Cameron Crowe is a great writer. "Fast Times at Ridgemont High," "Say Anything," "Singles," "Jerry Maguire" and the Best Original Screenplay Oscar-winning "Almost Famous" are some of the most quotable movies from the past 30 years. Though his efforts since 2000’s "Almost Famous" have been uneven, my love for Crowe has not diminished, and I remain hopeful he’ll recapture that former magic. In his new movie, "Aloha," the best of his trademark idiosyncratic banter and character interactions occasionally bubble to the surface.
Bradley Cooper is Brian, an innovative military contractor with a keen interest in space who used to live in Hawaii. He returns there expecting to complete a deal for a billionaire for whom he’s been working named Carson Welch (Bill Murray). He didn’t necessarily expect to see his ex-girlfriend, Tracy (Rachel McAdams), who’s married to and has two kids with military pilot Woody (John Krasinski). Enter Emma Stone’s Allison Ng, a pilot assigned to be Brian’s watchdog. She’s very by-the-book, and very interested in Brian in more ways than just professionally.
Then there’s Hawaii. Crowe’s efforts to make Hawaiian culture part of this story are a bit convoluted and feel forced. So does the Brian-Allison sub-plot. On the flip side, Tracy feels like an amalgam of Diane and Corey from "Say Anything," with a bit Penny Lane from "Almost Famous" sprinkled in -- three of Crowe’s best and most beautifully written characters, so I can’t complain about that. Also, Cooper’s chemistry with McAdams is considerably better than his chemistry with Stone.

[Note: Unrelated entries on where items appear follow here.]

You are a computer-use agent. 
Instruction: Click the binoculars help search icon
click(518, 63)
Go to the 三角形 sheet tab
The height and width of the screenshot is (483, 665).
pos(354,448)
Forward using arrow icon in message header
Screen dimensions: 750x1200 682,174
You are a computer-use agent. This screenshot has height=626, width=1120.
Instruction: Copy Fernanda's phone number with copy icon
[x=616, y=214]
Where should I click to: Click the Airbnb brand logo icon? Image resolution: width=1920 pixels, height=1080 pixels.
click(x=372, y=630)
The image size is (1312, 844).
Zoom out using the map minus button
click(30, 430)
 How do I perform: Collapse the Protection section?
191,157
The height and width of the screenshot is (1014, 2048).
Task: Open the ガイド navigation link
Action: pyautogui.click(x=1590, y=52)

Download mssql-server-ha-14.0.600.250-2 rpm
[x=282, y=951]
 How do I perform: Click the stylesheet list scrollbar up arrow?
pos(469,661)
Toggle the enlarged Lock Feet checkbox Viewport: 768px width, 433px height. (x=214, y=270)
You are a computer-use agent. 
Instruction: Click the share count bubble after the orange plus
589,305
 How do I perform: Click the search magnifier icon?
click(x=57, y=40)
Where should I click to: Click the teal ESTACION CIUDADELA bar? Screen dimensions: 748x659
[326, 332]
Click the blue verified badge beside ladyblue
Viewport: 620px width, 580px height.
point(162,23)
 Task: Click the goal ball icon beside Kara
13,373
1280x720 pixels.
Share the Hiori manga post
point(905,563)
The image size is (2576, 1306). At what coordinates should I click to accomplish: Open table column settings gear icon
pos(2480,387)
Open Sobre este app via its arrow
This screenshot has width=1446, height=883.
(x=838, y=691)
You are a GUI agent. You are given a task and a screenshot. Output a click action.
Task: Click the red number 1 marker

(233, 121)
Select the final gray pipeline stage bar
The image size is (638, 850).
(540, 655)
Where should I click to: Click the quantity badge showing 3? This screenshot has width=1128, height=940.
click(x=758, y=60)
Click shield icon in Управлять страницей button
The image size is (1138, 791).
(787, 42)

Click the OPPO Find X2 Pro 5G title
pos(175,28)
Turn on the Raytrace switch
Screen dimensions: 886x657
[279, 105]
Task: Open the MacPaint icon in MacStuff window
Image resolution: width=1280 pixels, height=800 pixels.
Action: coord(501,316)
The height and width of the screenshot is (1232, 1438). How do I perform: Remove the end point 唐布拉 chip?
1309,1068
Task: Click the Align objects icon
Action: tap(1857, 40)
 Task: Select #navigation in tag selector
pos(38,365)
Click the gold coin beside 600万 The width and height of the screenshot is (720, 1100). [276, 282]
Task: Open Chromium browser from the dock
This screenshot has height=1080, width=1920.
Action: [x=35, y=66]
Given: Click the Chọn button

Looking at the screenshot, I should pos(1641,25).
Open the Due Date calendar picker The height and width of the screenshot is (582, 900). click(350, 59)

There are plenty of likable nuggets in Aloha, particularly Danny McBride’s quirky Col. “Fingers” Lacy character; the two young actors who play McAdams’ children, Danielle Rose Russell and Jaeden Lieberher (the latter of whom was also outstanding opposite Murray in last year’s "St. Vincent"); and the scenes between Cooper and Krasinski.
Unfortunately, it all just isn’t enough to make "Aloha" a truly good movie.